We constructed UAS-GluRIII[RNAi] by PCR amplification from genomic DNA, introducing Xba I restriction sites, and cloning a tandem duplicated fold-back version of the PCR product into the pUAST pWiz vector (Lee and Carthew, 2003). For the PCR amplification step, the GluRIII gene PCR primers were as follows: CAF2L: 5′-TCGATCTAGAGATCCTCGAGCGAGGATGGACAGCGGA-3′ and CAF2R: 5′-TTATTCTAGATGATTATCTCGCCAATGATGC-3′. Standard injection procedures were used to generate UAS-GluRIII[RNAi] transgenic stocks. A UAS-GluRIII[RNAi] insertion on chromosome III was built into a screening stock with the full genotype: elaV(C155)-GAL4; Scabrous-GAL4/CyO-GFP; BG57-GAL4, UAS-GluRIII[RNAi]/TM6B. For simplicity, this screening stock is termed T15 in the manuscript, and balancer chromosomes are not included in its description in the Results Section of the text.

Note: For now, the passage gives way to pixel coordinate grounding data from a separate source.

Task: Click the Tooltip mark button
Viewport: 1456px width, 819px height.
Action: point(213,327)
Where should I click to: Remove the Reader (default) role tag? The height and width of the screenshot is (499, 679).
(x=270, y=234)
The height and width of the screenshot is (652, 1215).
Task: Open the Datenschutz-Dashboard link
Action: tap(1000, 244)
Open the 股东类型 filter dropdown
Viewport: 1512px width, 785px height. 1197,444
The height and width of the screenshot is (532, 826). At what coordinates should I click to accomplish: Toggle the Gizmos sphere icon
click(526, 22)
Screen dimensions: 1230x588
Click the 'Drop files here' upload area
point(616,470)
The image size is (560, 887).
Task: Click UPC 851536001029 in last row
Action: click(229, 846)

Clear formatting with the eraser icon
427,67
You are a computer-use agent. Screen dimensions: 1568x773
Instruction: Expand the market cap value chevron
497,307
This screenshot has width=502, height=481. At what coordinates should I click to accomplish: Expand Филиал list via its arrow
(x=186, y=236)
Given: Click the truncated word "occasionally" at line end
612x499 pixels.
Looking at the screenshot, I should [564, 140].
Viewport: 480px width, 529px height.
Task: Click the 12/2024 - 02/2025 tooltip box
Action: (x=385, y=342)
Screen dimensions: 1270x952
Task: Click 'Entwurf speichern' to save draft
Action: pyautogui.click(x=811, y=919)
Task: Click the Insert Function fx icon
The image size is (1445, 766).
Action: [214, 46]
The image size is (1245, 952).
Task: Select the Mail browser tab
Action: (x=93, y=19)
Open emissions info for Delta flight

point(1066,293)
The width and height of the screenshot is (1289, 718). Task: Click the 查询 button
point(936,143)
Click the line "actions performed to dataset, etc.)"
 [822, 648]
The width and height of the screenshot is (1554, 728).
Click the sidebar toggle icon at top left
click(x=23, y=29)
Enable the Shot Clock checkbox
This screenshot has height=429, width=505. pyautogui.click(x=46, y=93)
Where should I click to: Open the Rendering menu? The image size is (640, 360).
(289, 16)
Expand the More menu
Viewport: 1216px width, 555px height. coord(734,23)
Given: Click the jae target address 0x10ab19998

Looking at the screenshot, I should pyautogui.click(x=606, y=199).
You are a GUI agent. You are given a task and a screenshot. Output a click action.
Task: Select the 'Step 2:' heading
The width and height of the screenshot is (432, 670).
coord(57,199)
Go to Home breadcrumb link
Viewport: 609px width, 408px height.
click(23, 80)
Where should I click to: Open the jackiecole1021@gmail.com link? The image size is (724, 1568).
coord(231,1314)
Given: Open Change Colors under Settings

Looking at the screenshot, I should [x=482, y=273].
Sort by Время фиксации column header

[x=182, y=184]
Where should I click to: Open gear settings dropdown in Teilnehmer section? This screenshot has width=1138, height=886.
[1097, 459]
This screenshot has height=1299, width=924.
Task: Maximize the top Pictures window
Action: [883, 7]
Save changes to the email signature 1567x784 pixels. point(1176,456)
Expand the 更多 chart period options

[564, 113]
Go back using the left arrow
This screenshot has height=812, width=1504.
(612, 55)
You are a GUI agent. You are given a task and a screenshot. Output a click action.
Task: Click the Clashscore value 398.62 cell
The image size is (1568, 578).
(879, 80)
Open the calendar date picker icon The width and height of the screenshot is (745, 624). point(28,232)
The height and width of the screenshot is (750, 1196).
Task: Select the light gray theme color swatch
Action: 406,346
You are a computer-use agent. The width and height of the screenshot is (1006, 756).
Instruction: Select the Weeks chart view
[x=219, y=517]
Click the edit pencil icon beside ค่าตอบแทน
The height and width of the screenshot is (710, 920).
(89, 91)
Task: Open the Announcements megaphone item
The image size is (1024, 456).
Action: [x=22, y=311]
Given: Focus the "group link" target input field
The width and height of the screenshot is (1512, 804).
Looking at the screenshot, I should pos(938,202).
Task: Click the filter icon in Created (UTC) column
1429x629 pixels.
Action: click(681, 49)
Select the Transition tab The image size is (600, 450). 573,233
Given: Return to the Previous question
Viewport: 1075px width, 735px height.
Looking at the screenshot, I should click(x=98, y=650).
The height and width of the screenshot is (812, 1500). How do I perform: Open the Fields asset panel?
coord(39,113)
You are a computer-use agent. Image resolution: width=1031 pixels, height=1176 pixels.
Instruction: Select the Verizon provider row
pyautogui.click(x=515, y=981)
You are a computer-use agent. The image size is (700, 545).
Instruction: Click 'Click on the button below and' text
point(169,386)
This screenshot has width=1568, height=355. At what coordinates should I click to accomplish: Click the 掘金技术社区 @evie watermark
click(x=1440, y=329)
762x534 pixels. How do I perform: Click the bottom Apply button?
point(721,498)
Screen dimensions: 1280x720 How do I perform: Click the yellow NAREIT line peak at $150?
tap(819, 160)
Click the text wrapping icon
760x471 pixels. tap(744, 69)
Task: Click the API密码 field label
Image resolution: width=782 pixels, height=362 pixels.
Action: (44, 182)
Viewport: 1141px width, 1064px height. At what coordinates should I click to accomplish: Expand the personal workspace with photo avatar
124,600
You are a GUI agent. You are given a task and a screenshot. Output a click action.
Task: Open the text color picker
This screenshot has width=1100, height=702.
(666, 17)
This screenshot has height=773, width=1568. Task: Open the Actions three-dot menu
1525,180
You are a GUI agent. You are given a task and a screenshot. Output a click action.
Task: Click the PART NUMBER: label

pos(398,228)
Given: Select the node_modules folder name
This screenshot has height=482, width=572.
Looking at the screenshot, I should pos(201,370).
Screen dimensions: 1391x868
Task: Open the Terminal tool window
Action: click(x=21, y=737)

Wandering third instar larvae were selected for electrophysiological recordings. Sharp electrode recordings were taken from muscle 6 of abdominal segments 2 and 3, as previously described (Davis et al., 1998; Frank et al., 2006). Larvae were dissected in a modified HL3 saline: NaCl (70 mM), KCl (5 mM), MgCl2 (10 mM), NaHCO3 (10 mM), sucrose (115 mM = 3.9%), trehalose (4.2 mM = 0.16%), HEPES (5.0 mM = 0.12%), and CaCl₂ (0.5 mM, unless otherwise indicated). Data were collected using Axopatch 200B or Axoclamp 900A amplifiers (Molecular Devices, Sunnyvale, CA), digitized using a Digidata 1440A data acquisition system (Molecular Devices), and recorded with pCLAMP 10 acquisition software (Molecular Devices). For presynaptic nerve stimulation, a Master-8 pulse stimulator (A.M.P. Instruments, Jerusalem, Israel) and an ISO-Flex isolation unit (A.M.P. Instruments) were utilized to deliver 1 ms suprathreshold stimuli to the appropriate segmental nerve. The average spontaneous miniature EPSP (mEPSP) amplitude was quantified by measuring the amplitude of ~100–200 individual spontaneous release events per NMJ (unless mEPSP frequency was too low for ~1 min continuous recording, in which case all mEPSPs available were measured). The average per-NMJ mEPSP amplitudes were then averaged for each genotype. The average evoked EPSP amplitude was calculated for each NMJ. Quantal content (QC) was determined for each recording by calculating the ratio of average EPSP and average mEPSP amplitudes. Quantal contents were calculated for each recording and then averaged across NMJs of the indicated genotypes. Where indicated, quantal content was corrected for non-linear summation (Martin, 1955). Selected raw electrophysiological data are included as Supplementary Table 1.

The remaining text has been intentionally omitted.